Como veremos más adelante, esta plegaria, en la liturgia, es, sobre todo, un gesto de carácter penitencial; sin embargo, en la devoción privada es la actitud que mejor responde a las ordinarias elevaciones de la criatura hacia Dios. San Pablo nos habla de ella en este sentido: Flecto genua mea ad Patrem D. N. lesu Christi. Debía ser tal como es todavía la postura normal del cristiano en sus oraciones privadas. Constantino, según Eusebio, in intimis palatií sui penetralibus, quotidie, statis horis, sese includens, remotis arbitris, solus cum solo colloquebatur Deo et in genua provoluius, ea quibus opus haberet, supplici prece postulabat. Algunas veces, sin embargo, el ponerse de rodillas es el efecto de una intensa emoción religiosa del alma. Cristo, posatis genibus, oró en Getsemaní; San Esteban se arrodilló para unirse a Dios en el momento supremo; San Ignacio, de rodillas, oró por las iglesias antes de su martirio: cum genuflexione omnium fratrum. Por un motivo parecido es por lo que la rubrica prescribe arrodillarse durante el solemne momento de la consagración y de la elevación, ante el Santísimo Sacramento expuesto y en el canto de algunas invocaciones enfáticas: Veni, Sánete Spiritus; O crux, ave; Ave, maris stella.

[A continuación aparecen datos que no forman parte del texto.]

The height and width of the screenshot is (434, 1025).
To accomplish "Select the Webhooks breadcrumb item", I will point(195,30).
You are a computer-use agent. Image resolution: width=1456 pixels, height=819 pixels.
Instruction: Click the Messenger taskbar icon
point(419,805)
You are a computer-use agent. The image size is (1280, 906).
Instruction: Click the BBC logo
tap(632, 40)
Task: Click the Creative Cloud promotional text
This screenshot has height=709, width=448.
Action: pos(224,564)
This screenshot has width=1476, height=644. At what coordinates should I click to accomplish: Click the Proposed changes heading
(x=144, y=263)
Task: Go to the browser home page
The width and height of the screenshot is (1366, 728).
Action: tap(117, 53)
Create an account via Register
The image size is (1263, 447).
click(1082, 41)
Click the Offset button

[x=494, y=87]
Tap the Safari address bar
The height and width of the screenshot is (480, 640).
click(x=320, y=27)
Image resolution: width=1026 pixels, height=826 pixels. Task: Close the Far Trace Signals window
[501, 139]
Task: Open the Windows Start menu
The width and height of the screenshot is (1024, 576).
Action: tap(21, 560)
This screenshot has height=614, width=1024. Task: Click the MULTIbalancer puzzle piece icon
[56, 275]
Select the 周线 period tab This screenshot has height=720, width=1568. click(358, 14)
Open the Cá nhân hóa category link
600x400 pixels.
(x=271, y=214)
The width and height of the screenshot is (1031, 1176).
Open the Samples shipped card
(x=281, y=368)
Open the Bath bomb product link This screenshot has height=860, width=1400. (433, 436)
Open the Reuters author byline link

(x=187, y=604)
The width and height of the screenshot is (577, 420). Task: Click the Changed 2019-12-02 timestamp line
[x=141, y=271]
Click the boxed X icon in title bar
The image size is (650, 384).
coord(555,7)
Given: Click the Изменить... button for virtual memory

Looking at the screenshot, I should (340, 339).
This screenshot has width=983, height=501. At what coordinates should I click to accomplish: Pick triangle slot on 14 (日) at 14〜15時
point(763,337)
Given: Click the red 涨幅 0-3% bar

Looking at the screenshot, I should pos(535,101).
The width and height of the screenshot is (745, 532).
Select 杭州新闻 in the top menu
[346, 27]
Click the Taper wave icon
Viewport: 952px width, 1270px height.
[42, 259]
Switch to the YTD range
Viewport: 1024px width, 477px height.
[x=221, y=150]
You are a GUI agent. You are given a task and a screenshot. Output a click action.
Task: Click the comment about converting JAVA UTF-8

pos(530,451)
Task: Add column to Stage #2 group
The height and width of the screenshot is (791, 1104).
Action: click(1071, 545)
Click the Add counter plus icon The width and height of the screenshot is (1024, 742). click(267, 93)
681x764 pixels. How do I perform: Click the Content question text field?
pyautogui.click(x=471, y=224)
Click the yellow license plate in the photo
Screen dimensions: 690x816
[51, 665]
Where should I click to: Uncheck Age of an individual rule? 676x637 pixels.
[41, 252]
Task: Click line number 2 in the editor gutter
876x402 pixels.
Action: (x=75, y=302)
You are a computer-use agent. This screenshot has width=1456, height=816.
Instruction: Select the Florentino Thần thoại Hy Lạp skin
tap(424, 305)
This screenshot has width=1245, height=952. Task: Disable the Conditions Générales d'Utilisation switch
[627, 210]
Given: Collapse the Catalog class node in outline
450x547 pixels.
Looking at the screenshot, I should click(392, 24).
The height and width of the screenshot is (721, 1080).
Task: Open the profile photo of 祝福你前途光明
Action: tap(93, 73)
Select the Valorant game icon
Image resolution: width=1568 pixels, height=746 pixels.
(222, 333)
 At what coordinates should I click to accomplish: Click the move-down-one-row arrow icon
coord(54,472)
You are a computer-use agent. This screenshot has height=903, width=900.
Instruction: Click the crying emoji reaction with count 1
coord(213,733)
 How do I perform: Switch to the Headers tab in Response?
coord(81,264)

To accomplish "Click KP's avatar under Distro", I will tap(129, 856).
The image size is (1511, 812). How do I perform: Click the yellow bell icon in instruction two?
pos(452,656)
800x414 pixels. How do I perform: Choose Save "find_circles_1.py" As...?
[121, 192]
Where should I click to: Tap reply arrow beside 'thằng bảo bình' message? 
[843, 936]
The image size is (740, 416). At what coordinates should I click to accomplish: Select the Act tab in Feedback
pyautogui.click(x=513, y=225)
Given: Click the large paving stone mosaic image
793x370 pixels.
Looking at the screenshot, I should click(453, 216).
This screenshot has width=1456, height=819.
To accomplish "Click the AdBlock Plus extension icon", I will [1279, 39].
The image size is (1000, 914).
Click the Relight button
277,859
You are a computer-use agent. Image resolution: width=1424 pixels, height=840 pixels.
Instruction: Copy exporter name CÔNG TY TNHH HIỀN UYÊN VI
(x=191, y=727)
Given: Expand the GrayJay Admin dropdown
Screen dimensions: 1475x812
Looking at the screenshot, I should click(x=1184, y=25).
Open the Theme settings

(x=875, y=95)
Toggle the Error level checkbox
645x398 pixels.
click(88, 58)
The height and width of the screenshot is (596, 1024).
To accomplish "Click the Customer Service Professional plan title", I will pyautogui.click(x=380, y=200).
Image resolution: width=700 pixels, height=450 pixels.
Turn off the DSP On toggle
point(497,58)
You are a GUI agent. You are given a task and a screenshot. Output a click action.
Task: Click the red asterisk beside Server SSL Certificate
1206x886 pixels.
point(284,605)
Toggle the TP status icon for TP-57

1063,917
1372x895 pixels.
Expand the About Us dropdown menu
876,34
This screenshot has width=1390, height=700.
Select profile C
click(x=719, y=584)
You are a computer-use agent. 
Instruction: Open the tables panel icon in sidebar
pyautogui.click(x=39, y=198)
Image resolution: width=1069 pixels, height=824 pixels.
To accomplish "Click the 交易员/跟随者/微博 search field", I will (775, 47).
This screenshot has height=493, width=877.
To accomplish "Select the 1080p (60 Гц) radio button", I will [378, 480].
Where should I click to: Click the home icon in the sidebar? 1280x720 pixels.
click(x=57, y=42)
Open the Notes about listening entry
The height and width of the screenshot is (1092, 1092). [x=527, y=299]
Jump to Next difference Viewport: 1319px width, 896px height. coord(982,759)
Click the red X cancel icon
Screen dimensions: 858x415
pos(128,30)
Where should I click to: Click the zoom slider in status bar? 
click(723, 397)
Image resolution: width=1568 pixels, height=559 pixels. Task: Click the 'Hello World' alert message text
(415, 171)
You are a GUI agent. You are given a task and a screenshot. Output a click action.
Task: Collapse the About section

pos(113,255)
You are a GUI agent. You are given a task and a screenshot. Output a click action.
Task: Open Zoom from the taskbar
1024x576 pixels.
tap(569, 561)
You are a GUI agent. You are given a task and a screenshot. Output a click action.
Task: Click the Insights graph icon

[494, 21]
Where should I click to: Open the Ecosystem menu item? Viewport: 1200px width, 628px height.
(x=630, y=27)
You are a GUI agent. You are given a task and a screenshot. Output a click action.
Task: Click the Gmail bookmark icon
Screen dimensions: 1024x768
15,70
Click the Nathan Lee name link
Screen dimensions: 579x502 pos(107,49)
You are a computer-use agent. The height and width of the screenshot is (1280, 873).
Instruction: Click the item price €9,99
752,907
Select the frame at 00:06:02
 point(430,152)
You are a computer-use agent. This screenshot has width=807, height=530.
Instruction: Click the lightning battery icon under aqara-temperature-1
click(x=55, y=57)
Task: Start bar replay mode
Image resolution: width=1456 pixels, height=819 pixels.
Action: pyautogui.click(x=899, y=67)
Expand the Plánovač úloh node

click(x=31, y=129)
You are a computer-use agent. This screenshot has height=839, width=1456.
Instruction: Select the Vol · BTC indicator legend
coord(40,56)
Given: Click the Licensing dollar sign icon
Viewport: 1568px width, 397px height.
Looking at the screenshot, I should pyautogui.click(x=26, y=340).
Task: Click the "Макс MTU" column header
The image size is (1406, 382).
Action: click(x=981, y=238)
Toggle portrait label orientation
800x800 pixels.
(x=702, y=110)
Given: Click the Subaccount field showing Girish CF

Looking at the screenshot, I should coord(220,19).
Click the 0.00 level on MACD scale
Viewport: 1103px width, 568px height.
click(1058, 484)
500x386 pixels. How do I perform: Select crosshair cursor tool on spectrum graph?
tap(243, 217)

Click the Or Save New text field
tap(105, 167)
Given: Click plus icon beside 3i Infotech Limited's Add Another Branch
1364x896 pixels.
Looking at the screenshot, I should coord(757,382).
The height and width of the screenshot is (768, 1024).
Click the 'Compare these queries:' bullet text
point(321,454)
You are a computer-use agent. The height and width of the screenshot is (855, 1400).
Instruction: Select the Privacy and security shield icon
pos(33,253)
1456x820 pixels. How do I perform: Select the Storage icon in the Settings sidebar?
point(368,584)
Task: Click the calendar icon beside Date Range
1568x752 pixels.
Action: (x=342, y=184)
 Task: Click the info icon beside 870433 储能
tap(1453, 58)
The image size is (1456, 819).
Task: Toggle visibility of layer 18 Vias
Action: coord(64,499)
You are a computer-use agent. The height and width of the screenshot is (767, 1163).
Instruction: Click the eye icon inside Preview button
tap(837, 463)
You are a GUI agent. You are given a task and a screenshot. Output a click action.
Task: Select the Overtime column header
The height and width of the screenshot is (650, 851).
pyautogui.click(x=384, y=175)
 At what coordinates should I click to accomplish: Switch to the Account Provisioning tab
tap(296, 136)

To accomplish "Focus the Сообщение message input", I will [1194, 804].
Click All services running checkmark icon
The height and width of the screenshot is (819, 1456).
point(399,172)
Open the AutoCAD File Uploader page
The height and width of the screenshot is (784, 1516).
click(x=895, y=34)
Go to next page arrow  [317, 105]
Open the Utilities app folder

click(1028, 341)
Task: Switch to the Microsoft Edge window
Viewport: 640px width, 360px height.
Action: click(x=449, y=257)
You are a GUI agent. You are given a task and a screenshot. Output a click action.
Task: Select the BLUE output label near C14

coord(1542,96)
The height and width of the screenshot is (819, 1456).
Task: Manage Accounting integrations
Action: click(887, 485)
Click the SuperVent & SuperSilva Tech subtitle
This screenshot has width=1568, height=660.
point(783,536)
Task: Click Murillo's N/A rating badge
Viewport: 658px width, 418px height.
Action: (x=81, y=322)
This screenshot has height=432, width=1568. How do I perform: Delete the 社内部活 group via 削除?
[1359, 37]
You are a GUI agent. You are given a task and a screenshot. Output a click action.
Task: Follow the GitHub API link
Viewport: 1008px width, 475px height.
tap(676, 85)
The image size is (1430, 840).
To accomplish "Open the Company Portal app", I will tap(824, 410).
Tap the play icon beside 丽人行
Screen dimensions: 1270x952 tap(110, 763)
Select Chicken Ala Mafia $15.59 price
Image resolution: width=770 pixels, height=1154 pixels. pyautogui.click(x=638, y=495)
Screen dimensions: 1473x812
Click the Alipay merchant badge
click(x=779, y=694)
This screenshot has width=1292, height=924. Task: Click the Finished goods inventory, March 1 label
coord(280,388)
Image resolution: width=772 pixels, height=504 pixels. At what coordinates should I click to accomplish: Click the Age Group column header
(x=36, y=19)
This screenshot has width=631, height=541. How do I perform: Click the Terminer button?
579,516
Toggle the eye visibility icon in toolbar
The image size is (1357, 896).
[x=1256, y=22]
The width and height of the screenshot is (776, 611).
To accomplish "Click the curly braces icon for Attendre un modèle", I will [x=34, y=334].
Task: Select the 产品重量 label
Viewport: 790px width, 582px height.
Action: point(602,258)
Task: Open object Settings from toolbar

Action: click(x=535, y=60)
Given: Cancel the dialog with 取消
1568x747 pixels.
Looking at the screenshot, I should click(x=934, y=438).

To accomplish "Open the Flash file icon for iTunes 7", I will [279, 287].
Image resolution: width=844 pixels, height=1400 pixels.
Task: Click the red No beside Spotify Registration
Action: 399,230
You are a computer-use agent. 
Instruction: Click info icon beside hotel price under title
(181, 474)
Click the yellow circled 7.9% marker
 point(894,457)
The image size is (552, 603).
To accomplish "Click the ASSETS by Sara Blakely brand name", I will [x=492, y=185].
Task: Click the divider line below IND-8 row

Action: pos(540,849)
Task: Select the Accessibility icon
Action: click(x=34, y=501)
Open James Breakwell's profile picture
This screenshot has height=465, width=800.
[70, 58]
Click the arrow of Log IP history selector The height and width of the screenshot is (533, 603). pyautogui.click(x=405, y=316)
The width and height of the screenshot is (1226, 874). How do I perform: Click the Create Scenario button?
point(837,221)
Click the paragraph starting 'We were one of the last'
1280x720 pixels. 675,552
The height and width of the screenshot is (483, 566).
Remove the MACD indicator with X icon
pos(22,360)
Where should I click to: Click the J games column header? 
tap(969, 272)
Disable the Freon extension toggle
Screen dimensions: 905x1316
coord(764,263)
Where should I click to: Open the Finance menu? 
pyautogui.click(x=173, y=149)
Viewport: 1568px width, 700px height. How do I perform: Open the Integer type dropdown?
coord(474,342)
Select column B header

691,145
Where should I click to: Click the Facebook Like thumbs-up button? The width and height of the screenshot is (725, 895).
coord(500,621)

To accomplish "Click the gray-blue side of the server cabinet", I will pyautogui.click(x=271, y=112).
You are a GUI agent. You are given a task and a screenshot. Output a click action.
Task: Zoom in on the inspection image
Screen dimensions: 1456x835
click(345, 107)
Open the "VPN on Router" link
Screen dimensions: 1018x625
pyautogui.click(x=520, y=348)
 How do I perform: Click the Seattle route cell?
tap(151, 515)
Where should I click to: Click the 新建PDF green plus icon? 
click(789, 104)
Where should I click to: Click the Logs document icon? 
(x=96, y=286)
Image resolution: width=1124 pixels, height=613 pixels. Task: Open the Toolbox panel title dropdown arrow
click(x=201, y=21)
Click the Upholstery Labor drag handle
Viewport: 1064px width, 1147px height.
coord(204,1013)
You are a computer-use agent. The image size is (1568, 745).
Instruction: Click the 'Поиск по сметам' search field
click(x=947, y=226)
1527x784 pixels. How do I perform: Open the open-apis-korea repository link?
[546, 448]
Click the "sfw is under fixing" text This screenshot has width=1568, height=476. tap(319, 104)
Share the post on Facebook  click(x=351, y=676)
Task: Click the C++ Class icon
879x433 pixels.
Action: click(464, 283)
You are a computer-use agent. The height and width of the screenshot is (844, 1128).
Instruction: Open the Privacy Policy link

La oración con las manos juntas.
Es un gesto muy expresivo y edificante, pero que no encontró precedentes en los antiguos, salvo un texto de la Passio Perpetuae , escrita alrededor del 200. Describiendo una de sus visiones, Perpetua dice haber visto a un anciano con traje de pastor que le daba de cáseo quod mulgebat quasi buccellam; et ego accepi iunctis manibus, et manducavi et universi círcumstantes dixerunt: Amen.
El gesto con las manos juntas es el más común en la liturgia, lo mismo para el sacerdote como para los ministros asistentes. Durante la misa es propio de las oraciones que van después de las tres clásicas del núcleo más antiguo.